Mali has experienced delays in preparing its joint submission for HIV/TB, for an envelope totalling $13.9 million for TB and $110.6 million for HIV, and will postpone submission until April. Some of the delay can be attributed to slow progress in its reimbursement of funds following an investigation by the Office of the Inspector General into financial irregularities. Other delays are due to management and coordination challenges within the CCM.
In the interim, Mali is continuing with data collection to help inform its strategic decision making. Results from studies are expected in March, to provide a window on drug use in the country -- on a major trafficking route through the Sahara and into Europe -- as well as on the size and shape of key populations including sex workers, truck drivers, uniformed personnel and men who have sex with men.

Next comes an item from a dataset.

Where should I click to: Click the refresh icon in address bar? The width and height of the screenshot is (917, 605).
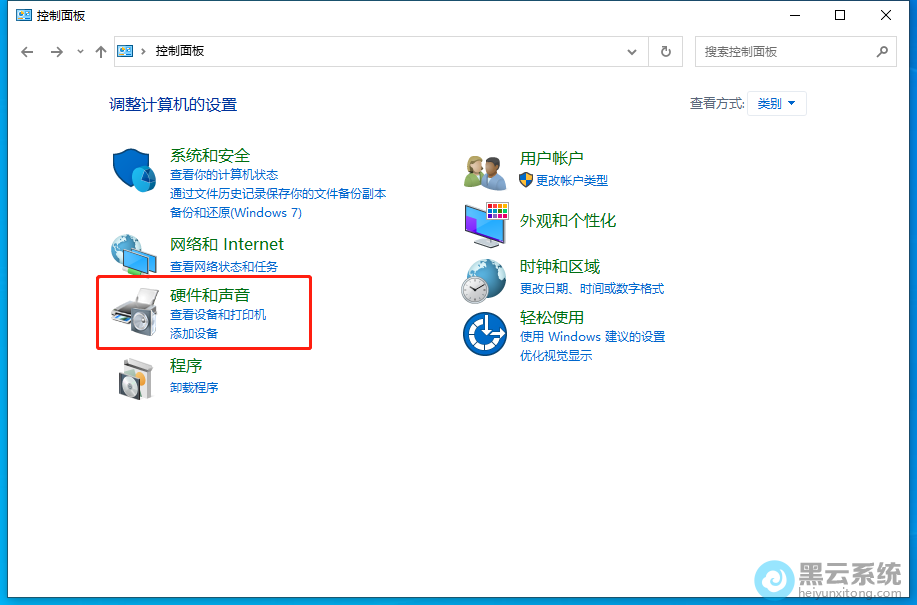(665, 51)
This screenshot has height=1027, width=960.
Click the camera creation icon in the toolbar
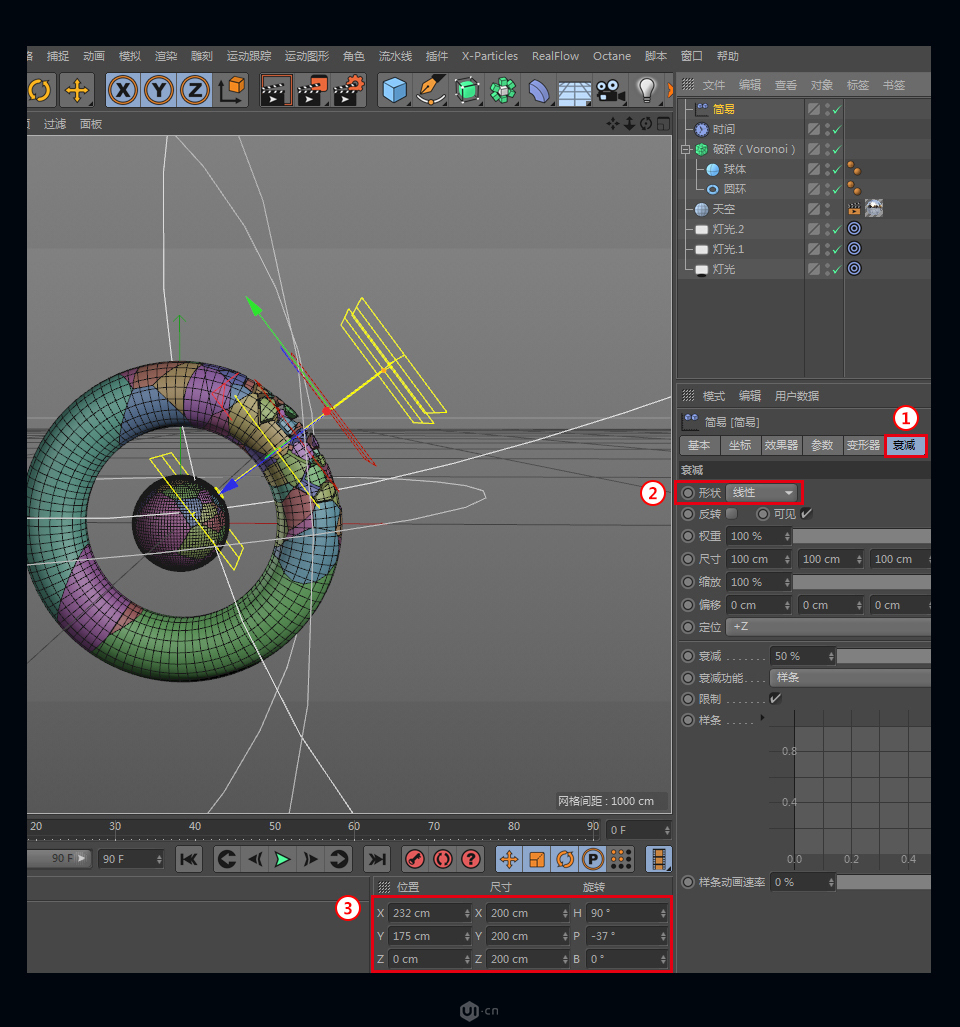point(610,89)
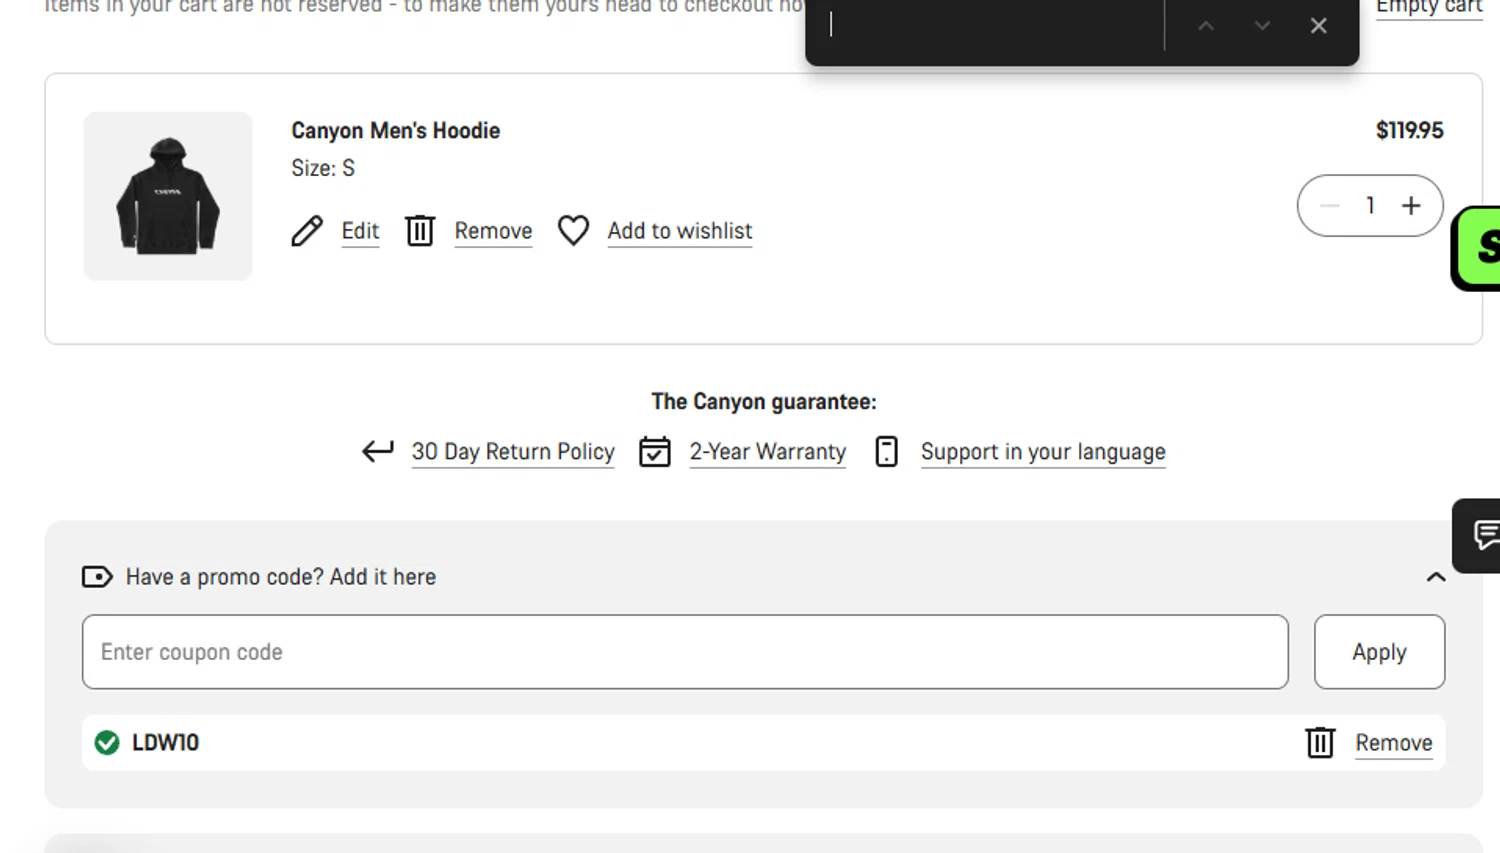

Health systems strengthening will be a central component of the finalized concept notes, as will an emphasis on youth.
Concept notes for Mauritania's $11.5 million for HIV and $4.8 for TB are in the final stages, according to the Fund's country team. No further details are available before the concept notes are reviewed by the Technical Review Panel.
The Sahel state has postponed its submission of concept notes for the $51.6 million allocated for TB and $88.1 million for malaria. National strategic plans for both diseases were validated in late January, which contributed to the delay in getting started. It is anticipated that Niger will submit in April.
For Togo, a joint HIV/TB concept note submitted in October for $52.3 million in HIV and $8.7 million in TB funding was rejected by the TRP. Clarifications are expected in February ahead of an anticipated resubmission by April. Some of the identified weaknesses in the note submitted in 2014 included a lack of detail on how to strengthen the health system namely: information management, stock management and supply chain, and human resources.
Data collection is underway to assess the size of key populations -- sex workers, men who have sex with men, and mothers and children -- and to identify hot spots. Results from these surveys should be available in late February. The revised note should include new innovations in treatment for pregnant women and guidelines for increasing the minimum essential services available for key populations.
Togo has also opted to delay until April its concept note for $52.2 million in malaria funding. One of the justifications for the delay was the need to identify all of the donors working in malaria control so as to prioritize needs and interventions.
Togo has signalled its commitment to WTP worth some $13.6 million: 14.6% of its NFM allocation.